# [How to complete this task]
Transcribe exactly the entries from the "Where should I" line to the end, both included, minus pictures.

___ Data extract

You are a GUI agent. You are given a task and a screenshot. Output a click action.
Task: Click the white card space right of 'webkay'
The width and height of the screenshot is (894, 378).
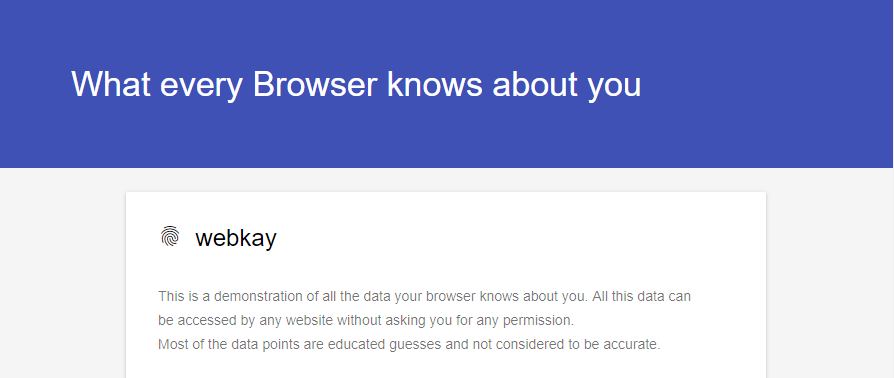(513, 238)
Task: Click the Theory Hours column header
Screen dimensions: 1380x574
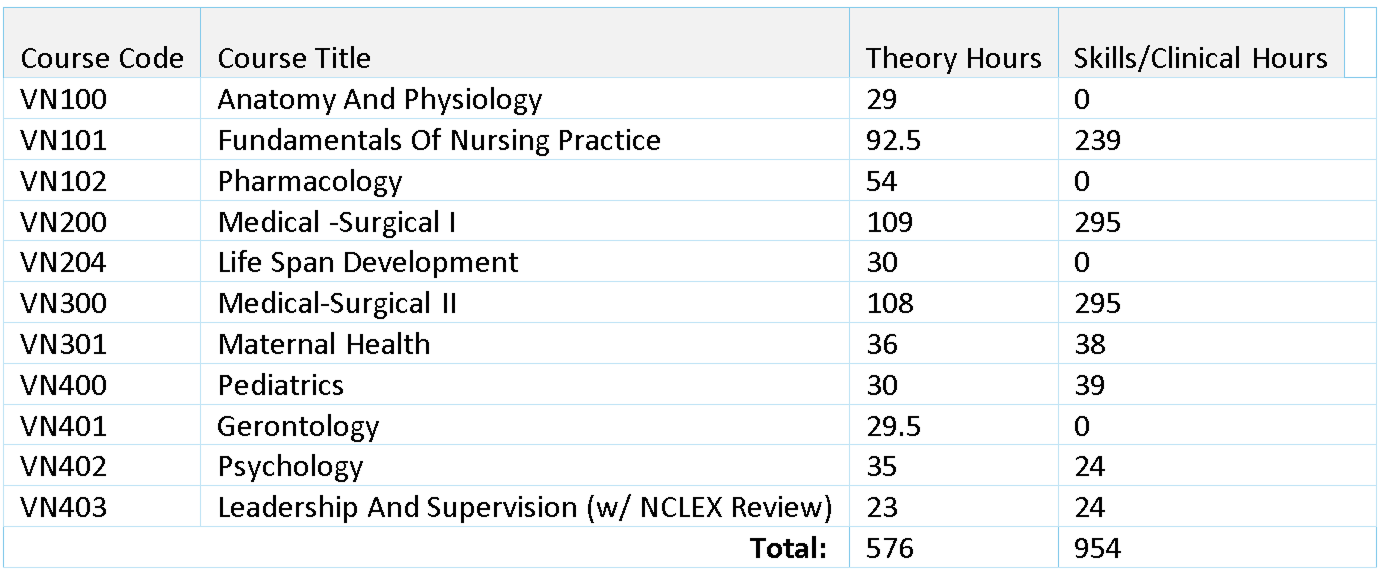Action: pyautogui.click(x=953, y=59)
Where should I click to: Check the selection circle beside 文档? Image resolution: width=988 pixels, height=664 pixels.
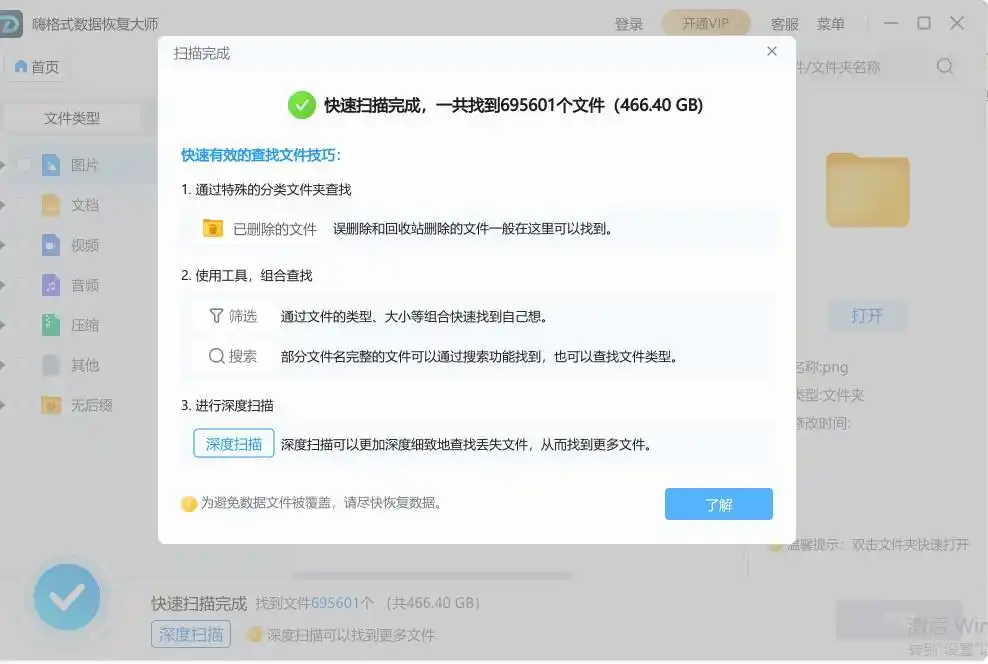click(24, 204)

______

# [Solution to this exercise]
Where should I click to: Check the selection circle beside 文档? Image resolution: width=988 pixels, height=664 pixels.
click(24, 204)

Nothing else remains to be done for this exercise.